J2磐田は16日、ヤマハスタジアムで行われるホーム藤枝戦を前に、今季限りでの卒業が発表されているクラブのスタジアムDJ・杉山直さんのセレモニーを実施した。1994年のJリーグ参戦から32年間、声でスタジアムを盛り上げてきた功労者に、サポーターから大きな拍手が送られた。

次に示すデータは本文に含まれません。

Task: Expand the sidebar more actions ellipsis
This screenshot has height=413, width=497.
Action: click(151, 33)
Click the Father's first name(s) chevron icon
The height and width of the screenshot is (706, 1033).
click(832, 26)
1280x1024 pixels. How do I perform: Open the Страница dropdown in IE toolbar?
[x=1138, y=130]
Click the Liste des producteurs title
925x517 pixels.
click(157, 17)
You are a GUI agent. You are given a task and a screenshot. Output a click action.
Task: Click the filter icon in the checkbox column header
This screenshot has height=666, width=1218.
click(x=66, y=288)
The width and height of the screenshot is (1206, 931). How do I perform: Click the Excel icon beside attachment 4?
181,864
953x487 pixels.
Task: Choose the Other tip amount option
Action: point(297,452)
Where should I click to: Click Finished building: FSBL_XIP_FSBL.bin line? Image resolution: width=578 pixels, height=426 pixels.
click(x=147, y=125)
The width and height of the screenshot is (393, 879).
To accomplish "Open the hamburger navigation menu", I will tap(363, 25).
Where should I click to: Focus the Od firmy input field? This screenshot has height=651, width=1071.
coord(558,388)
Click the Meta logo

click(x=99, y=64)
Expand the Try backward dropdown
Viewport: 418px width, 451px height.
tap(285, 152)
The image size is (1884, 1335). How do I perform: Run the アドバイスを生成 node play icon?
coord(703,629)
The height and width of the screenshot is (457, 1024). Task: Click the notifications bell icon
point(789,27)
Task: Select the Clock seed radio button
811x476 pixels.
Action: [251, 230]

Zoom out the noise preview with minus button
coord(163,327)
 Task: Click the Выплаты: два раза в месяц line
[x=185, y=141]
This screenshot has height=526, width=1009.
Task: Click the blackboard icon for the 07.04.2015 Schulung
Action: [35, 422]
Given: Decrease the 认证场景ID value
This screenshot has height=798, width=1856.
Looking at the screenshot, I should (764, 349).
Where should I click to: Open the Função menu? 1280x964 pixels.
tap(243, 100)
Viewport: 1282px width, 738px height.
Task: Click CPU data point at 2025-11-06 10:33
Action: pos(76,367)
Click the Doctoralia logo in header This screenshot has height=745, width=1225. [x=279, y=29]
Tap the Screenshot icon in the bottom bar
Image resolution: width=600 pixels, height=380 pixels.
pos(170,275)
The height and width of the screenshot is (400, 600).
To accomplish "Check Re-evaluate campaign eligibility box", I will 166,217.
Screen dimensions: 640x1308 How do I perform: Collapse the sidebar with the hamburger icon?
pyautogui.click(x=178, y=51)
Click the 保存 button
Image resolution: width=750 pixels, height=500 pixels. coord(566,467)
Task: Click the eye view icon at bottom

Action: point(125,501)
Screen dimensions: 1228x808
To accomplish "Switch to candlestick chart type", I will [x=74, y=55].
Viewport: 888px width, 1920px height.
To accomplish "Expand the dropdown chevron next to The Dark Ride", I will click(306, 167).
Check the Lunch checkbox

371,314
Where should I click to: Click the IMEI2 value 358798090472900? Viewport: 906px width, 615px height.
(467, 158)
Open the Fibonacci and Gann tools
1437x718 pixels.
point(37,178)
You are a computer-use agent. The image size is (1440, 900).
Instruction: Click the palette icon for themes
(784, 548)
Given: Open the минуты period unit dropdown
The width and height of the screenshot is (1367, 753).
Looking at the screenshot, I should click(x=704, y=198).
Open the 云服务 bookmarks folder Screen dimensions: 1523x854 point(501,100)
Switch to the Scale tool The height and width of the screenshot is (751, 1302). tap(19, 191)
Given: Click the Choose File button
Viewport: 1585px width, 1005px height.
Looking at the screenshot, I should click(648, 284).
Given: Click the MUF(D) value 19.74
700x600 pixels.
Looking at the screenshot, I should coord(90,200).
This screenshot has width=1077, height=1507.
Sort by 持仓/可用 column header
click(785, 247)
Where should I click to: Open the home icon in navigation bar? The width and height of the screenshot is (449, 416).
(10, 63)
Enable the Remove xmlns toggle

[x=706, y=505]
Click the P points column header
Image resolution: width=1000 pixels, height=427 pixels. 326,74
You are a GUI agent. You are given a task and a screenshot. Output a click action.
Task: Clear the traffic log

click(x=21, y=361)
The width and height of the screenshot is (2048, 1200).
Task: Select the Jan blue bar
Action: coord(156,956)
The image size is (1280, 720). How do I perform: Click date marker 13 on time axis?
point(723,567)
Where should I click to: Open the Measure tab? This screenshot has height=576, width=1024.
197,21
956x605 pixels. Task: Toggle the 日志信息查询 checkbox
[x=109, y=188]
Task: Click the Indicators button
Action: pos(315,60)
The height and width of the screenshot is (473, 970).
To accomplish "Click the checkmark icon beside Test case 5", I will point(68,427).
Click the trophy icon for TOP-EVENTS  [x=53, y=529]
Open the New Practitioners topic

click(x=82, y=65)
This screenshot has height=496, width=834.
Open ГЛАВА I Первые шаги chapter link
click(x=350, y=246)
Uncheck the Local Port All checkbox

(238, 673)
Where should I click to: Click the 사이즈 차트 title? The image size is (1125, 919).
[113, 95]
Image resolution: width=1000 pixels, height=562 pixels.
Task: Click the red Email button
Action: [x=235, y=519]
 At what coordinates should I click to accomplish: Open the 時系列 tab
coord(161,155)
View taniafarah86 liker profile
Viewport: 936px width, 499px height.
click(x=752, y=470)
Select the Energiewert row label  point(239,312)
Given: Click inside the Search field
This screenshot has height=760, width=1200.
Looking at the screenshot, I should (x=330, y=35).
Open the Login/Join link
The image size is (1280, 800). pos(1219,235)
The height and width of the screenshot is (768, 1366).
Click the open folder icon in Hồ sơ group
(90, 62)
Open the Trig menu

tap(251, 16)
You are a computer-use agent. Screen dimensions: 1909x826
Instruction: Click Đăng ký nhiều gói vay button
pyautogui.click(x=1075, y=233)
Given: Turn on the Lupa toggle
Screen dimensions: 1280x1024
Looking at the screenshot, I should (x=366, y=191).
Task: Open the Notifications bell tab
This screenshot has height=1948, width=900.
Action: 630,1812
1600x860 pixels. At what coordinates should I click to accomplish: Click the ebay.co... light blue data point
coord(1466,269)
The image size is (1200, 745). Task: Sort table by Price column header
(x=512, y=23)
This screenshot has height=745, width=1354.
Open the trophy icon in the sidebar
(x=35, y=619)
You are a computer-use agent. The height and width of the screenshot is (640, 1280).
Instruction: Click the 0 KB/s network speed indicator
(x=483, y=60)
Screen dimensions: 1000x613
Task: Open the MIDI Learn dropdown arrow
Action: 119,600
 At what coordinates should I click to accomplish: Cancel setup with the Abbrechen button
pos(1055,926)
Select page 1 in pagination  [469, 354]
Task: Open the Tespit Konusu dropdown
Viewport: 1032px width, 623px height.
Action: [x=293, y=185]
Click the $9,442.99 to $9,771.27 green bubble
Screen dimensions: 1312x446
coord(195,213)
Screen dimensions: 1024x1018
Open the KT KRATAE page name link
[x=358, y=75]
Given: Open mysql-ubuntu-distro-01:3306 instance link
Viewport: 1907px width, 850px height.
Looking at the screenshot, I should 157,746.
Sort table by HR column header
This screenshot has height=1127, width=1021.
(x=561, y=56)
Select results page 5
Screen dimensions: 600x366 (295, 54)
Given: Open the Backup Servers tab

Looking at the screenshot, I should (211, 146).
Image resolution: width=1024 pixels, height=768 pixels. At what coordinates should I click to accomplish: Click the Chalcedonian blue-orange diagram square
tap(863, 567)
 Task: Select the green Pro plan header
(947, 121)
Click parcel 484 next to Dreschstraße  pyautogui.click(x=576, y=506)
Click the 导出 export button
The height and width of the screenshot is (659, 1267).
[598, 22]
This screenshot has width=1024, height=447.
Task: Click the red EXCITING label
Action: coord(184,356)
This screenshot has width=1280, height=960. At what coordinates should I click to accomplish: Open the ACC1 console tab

 試合前に、ピッチに足を踏み入れた杉山さんは、まずゴール裏へ一礼。その後、四方へ深々と頭を下げた。「選手ではないのに、このような形できちんと送り出していただいて、本当に感謝しています」と切り出し、「1994年に磐田が1年遅れでJリーグに参戦しました。まだその頃はスタジアムDJという名前もありませんでした。そこから32年間。今、ピッチで活躍している選手は生まれてもいないと思います。あっ、川島(永嗣)さんは生まれているか。(三浦)龍輝、為田(大貴)くんも生まれているか」とユーモアを交えて語り、スタンドを笑わせた。

 続けて「長い間お世話になりました。きょうでスタジアムDJは卒業しますが、あしたから熱いサックスブルーのサポーターが一人増えると思ってください。みんなの力で僕たちのいるべき場所(J1)に戻ろうよ。高みを目指そう!勝利の雄たけびをあげよう!本当にありがとうございました」と両手を広げて呼びかけ、再び深く一礼した。

 ゴール裏には「杉山直さん お疲れさまでした」と書かれたメッセージ旗が掲出。クラブマスコットのジュビロくん、ジュビィちゃんから花束も贈られ、32年間スタジアムを支え続けた“声の象徴”へ感謝が届けられた。